The configuration of the module consists in combining a mould, a material, an injection machine and a thermal controller.

The setting and monitoring of the process are based on the exchange of data between the different Asset Administration Shells of the module’s assets. The injection process also has a digital twin.

This module does the inline quality inspection of plastic parts just after the moulding. It includes three different quality control stations based on non-destructive technologies as well as one traceability station. The implementation of the Asset Administration Shell (AAS) of the module makes it possible to exchange data to configure the work cell, save the quality control results and traceability data of the parts.

This module will prepare the surface of the metal component for the subsequent welding process (metal and composite).

The module focuses on the monitoring of the process and the process control of the induction welding of composite components. The module will be able to collect all the information from the different assets (position, temperature, voltage, frequency, induction generator power) in a synchronous way and compare it with the physics models.
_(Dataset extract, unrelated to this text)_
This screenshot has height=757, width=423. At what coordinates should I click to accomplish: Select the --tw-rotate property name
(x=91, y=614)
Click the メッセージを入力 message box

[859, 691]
This module joins some aluminium inserts with a PEEK sheet*. It integrates a laser source, a laser head, an infrared camera for process control and a specific clamping device.

*PEEK sheet (polyether ether ketone) is an extremely tough, wear-resistant plastic with excellent resistance to high temperatures and energy radiation. It is very dimensionally stable plastic and has a high mechanical bearing strength.
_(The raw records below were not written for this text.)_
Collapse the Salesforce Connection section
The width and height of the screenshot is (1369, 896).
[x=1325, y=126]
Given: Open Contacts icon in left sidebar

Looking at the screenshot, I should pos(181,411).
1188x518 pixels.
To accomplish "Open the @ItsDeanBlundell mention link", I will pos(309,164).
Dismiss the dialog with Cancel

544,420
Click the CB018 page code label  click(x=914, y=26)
This is a quality control module based on an Ultrasound Testing (UT) technique. It inspects the welds of composite parts and identifies bonding and manufacturing defects.

This module handles the assembly of small parts. The module is comprised of:

• Two robotic arms
• One monocular camera mounted on one of the robots
• A conveyor that transports the parts and jigs to pick from or place the parts

The control of the robots is handled via a Digital Twin, to generate collision-free trajectories, introducing dynamic movement using input from the vision system.

The module focuses on the monitoring of an additive manufacturing process (Automated Fiber Placement (AFP) technology). It is able to collect all the information (robot position, process parameters, pyrometers) from the different assets in a synchronous way.

This module handles the logistics on the shopfloor by transporting small parts from one workstation to another. It is comprised of an Automated Guided Vehicle (AGV) and a cobot mounted on top of it. The cobot loads and unloads the AGV with the parts.

The milling module focuses on:

• Enabling the digitalisation of the milling process and the milling machines
• Enabling the monitoring and control of both the milling process and the machine

For the control, the chatter is investigated throughout this module, while the workflow that follows provides useful information for controlling other milling phenomena.

This module scans the manufactured parts to obtain a point cloud mesh and analyse it with the metrology software to assess the deviations in comparison with the design specifications.

This module is an augmented Reality (AR)-based application that provides multiple functionalities to the human operator. The functionalities are the following:

• Assembly instructions
• Inspection instructions
• Reconfiguration instructions
• Error/malfunction alerts
• Resource status notifications

The development of the laser welding module implied the implementation of a vision-based control system that is responsible for identifying any gap existing between assembled parts before the initialisation of the welding process.

This is a flexible module that can handle the following tasks: assembly, cabling, and quality control.

This module is equipped with a collaborative robot that can deal with handling and quality control tasks.

This module was built for connected storage purposes. Operative agents (robots and operators) can know at any time the number of parts that are contained in each reference box.

This is a bin picking module that includes:

• a 3D vision system (a 3D sensor imaging the scene and a CAD-based* 3D localisation algorithm)
• a robotic arm and gripper, both calibrated with the 3D sensor

The 3D vision locates the elements in the bin and the robotic arm grabs them.

*Computer-aided design (CAD) is a way to digitally create 2D drawings and 3D models of real-world products before they are manufactured.

This is a quality control module based on X-ray imaging methods. It is an adaptative module given that it can be used both for dimensional verifications as well as for defect identifications. It is designed to be used together with Module 17 (bin picking handling) to move samples and parts and place them on a turntable inside the inspection cabin.